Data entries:
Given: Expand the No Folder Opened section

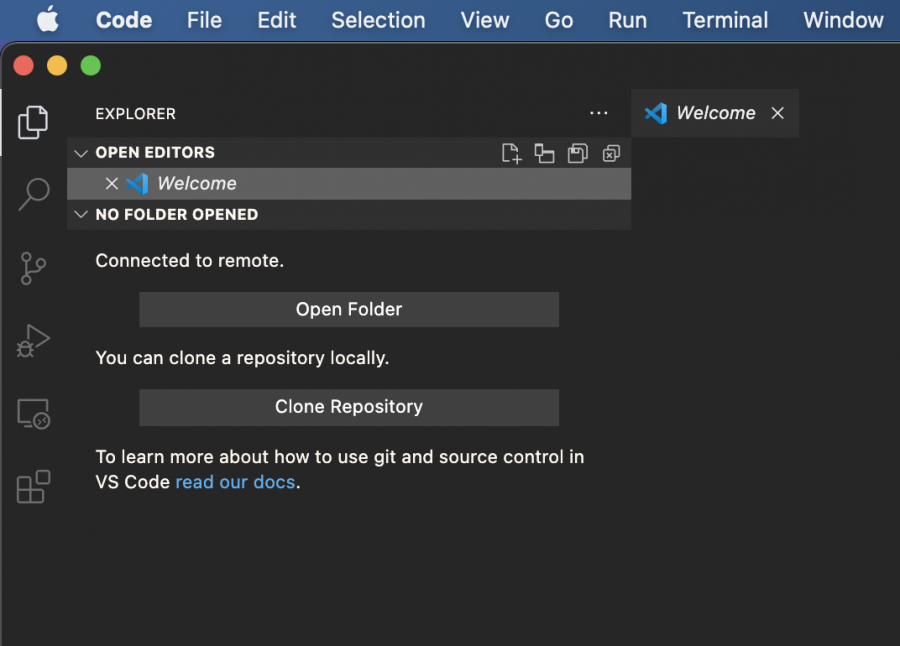Looking at the screenshot, I should (x=81, y=214).
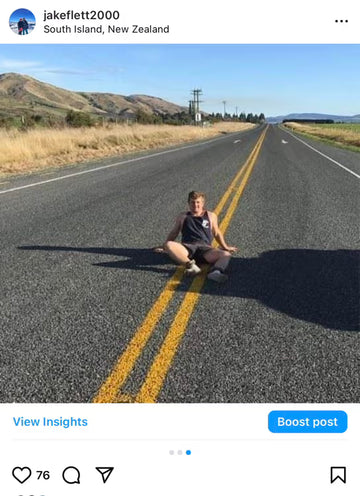Save the post with the bookmark icon
The width and height of the screenshot is (360, 496).
click(338, 475)
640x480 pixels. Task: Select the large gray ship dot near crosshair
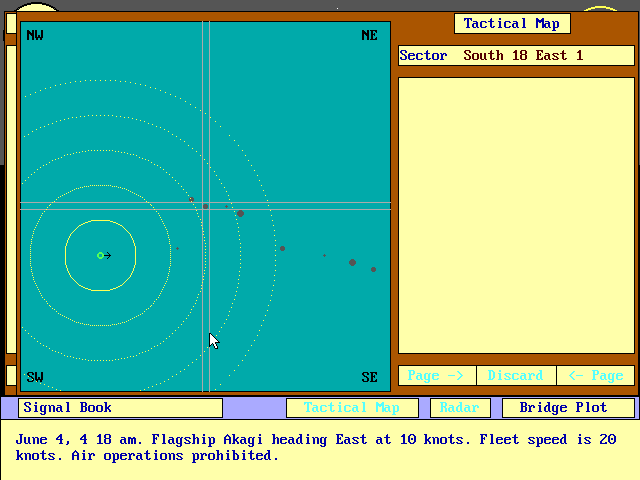(x=240, y=213)
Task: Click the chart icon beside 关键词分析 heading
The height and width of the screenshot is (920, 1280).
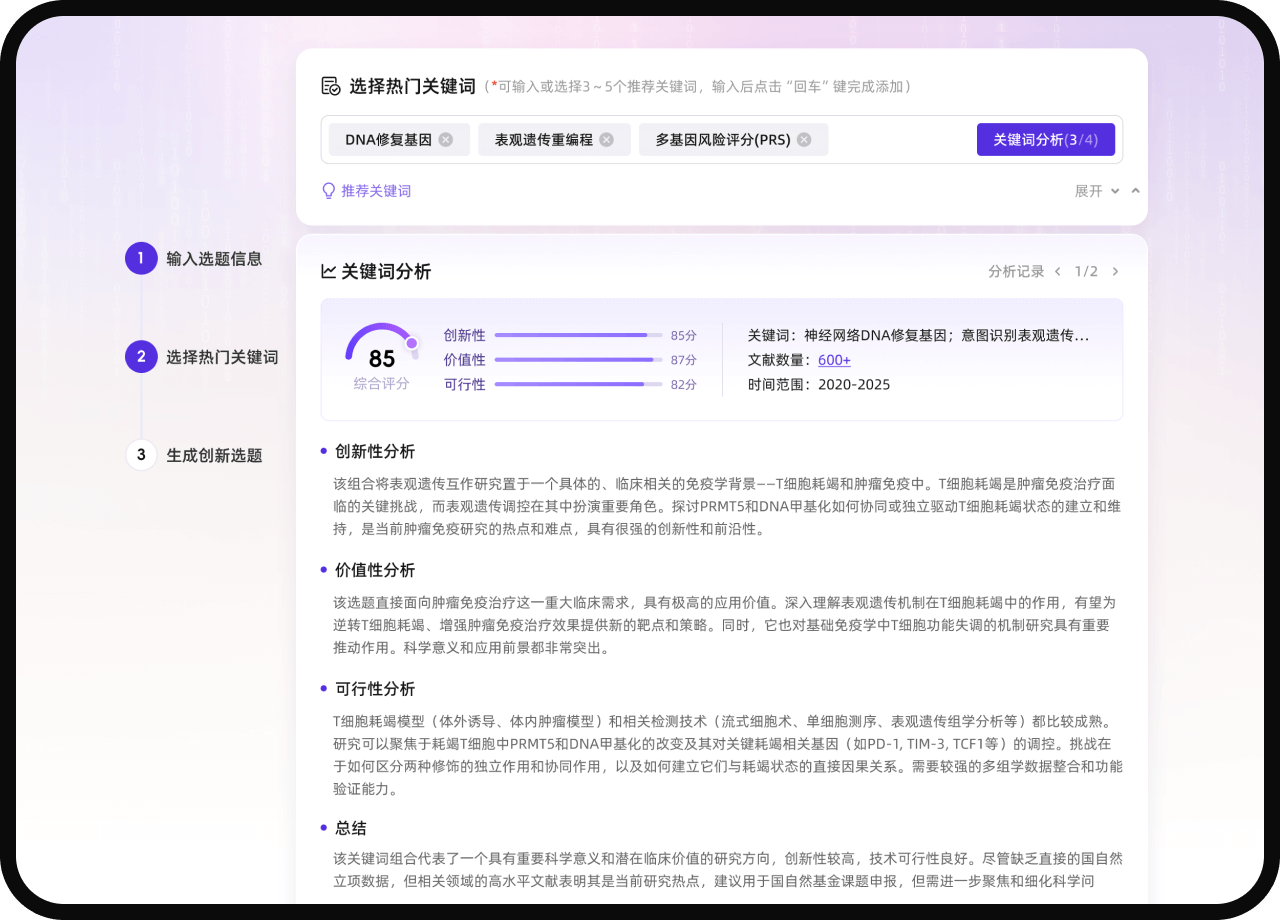Action: (328, 272)
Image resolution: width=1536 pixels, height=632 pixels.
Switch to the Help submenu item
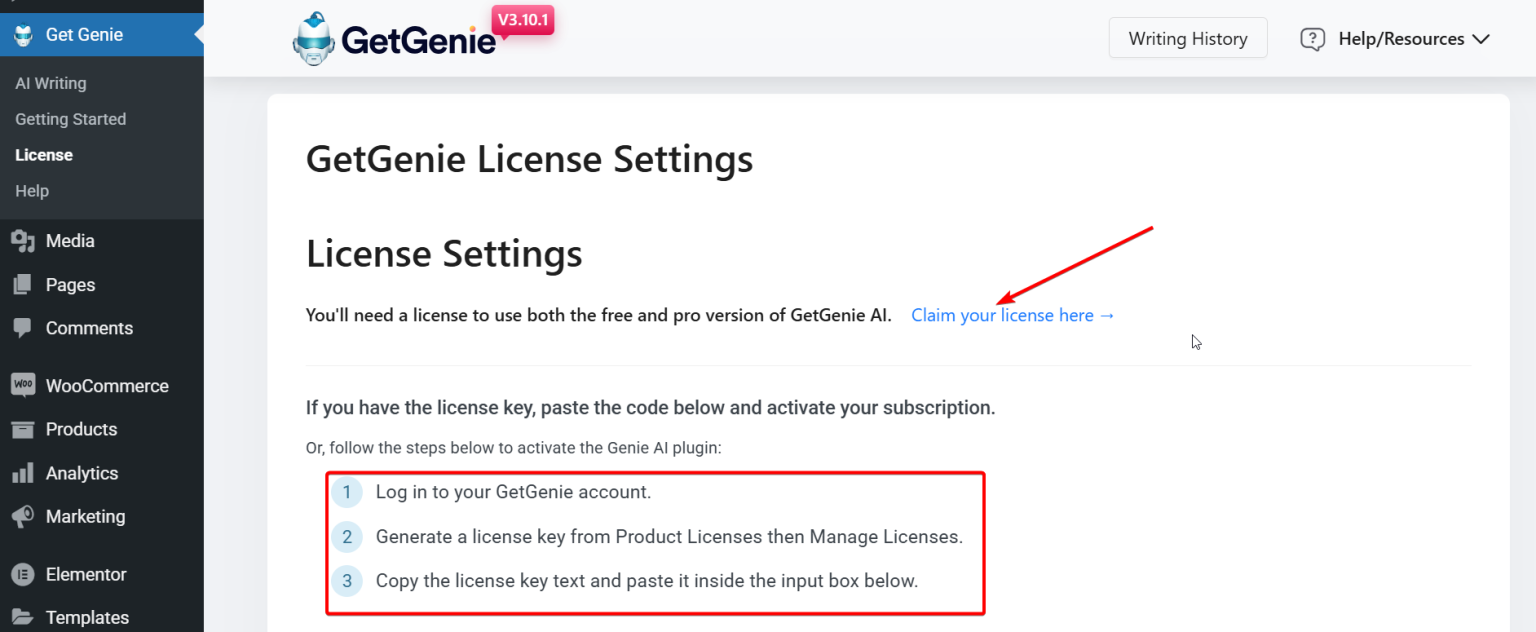coord(31,190)
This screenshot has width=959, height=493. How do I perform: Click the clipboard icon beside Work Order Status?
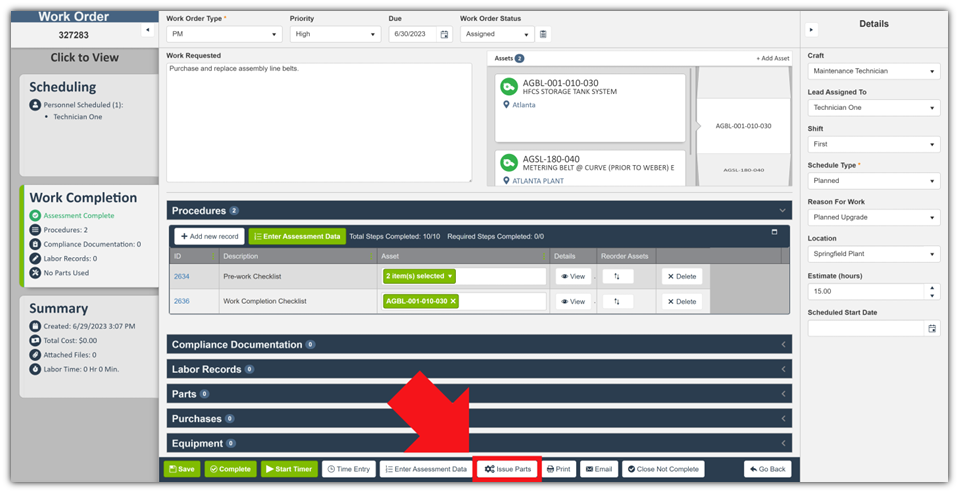coord(543,34)
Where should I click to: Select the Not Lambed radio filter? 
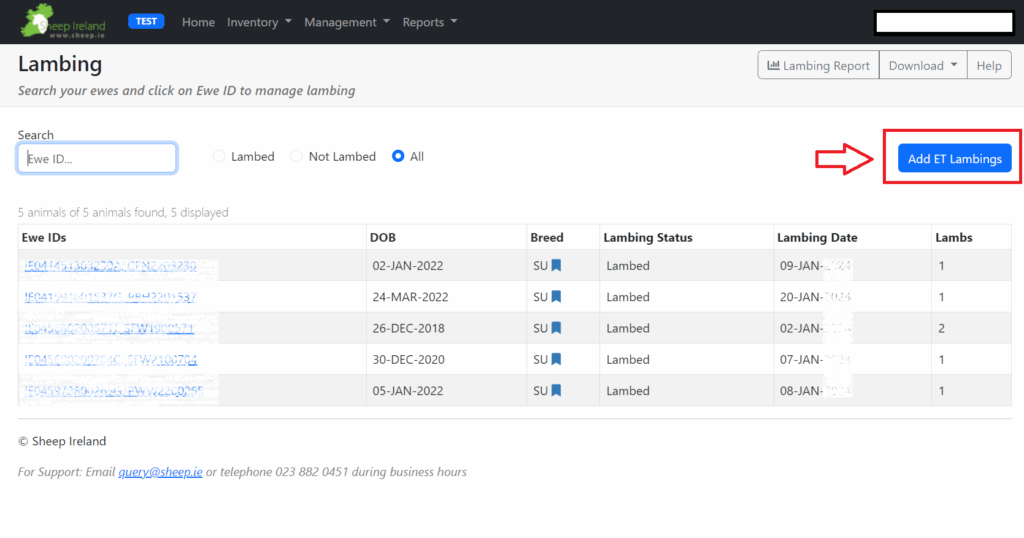[x=296, y=157]
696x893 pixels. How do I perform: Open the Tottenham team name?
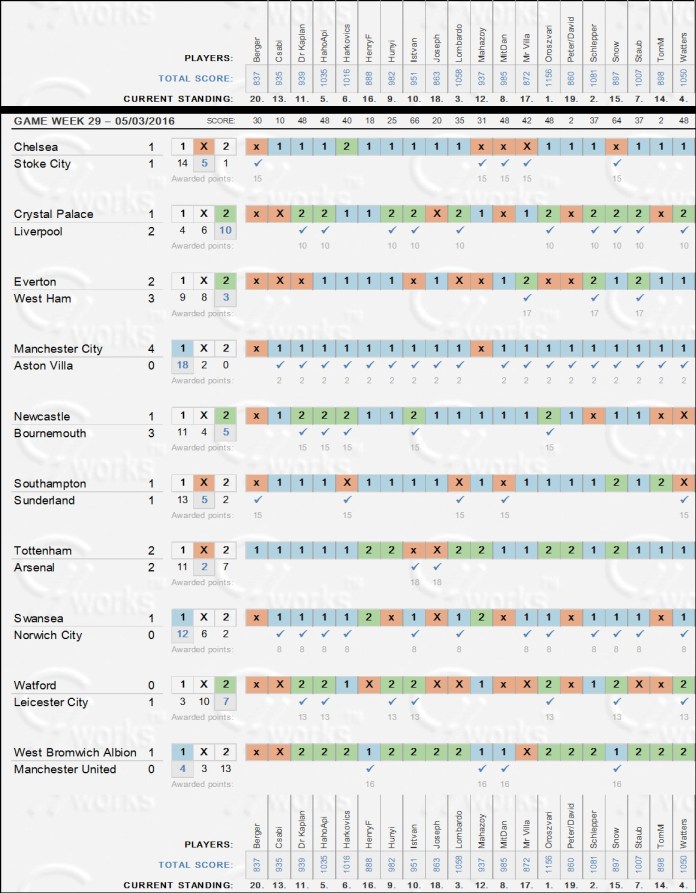click(42, 550)
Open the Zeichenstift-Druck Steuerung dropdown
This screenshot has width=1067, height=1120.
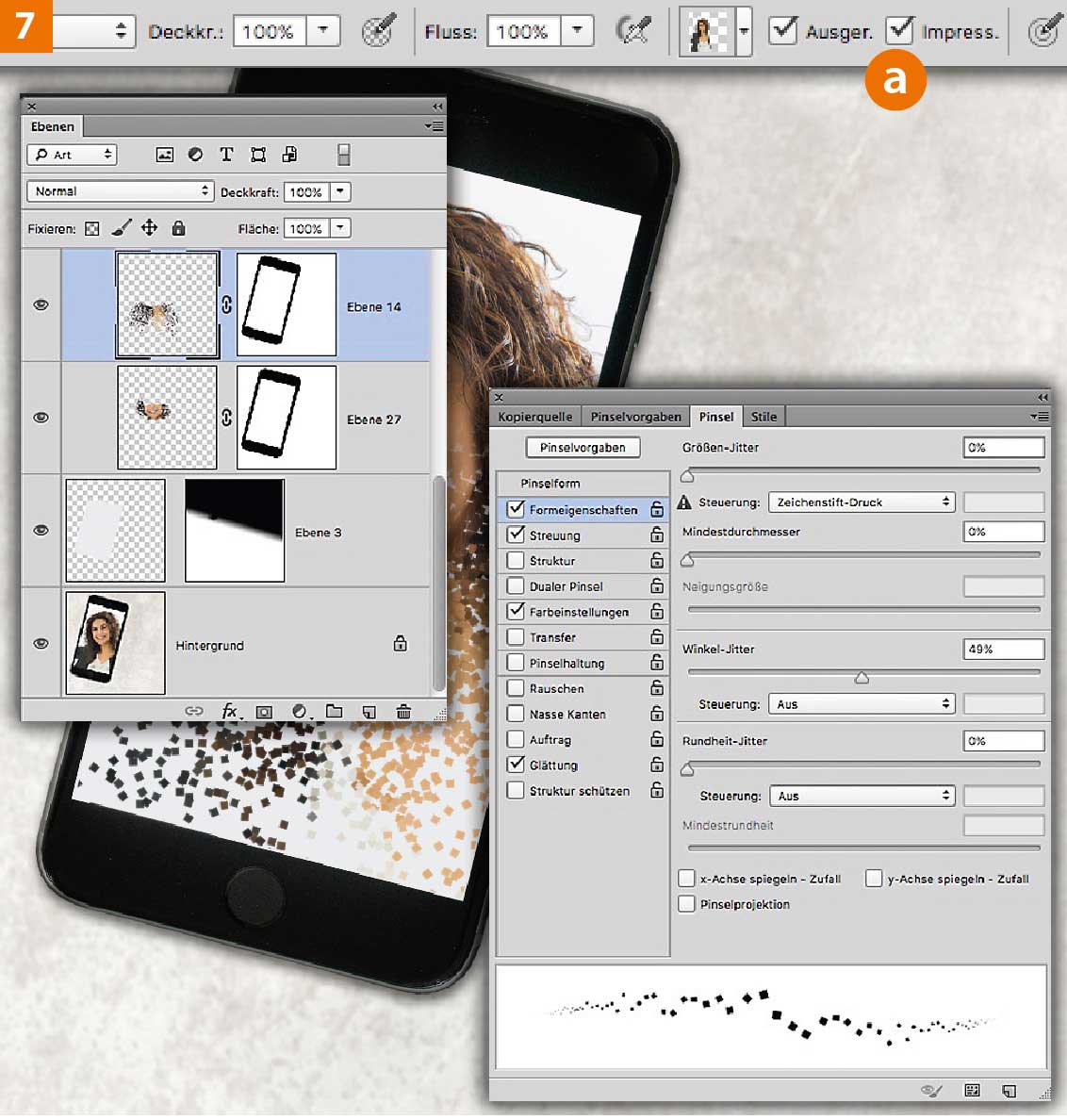point(862,502)
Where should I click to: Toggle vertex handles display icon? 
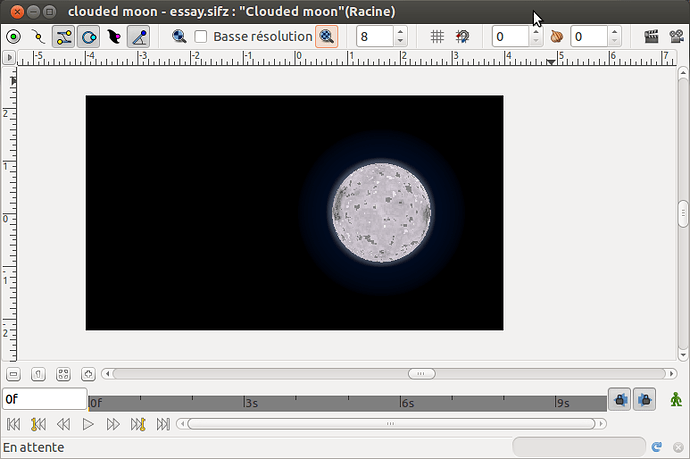(39, 37)
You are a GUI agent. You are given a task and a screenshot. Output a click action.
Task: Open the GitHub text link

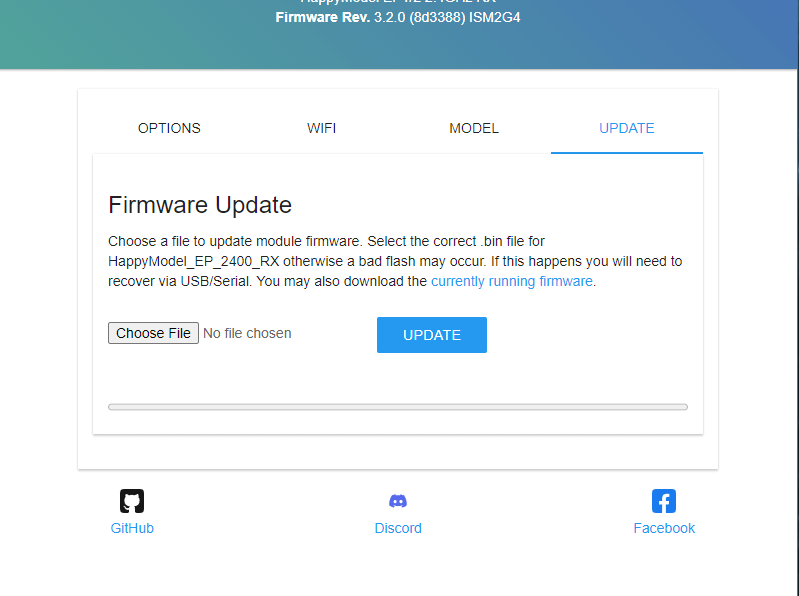(x=132, y=528)
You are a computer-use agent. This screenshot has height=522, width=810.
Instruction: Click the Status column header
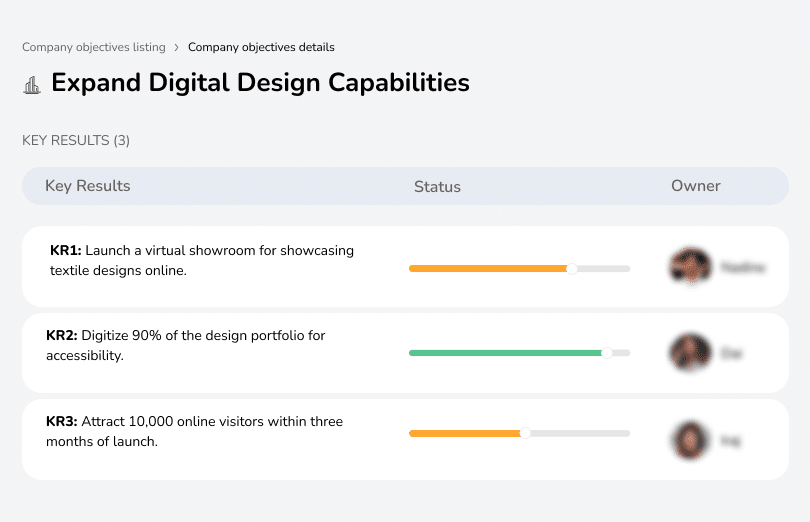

> _What the exercise asks_
Scan the data above, find each line with "agent", and copy it.

> _Answer for the task_
You are a GUI agent. You are given a task and a screenshot. Output a click action.
You are a computer-use agent. This screenshot has height=522, width=810.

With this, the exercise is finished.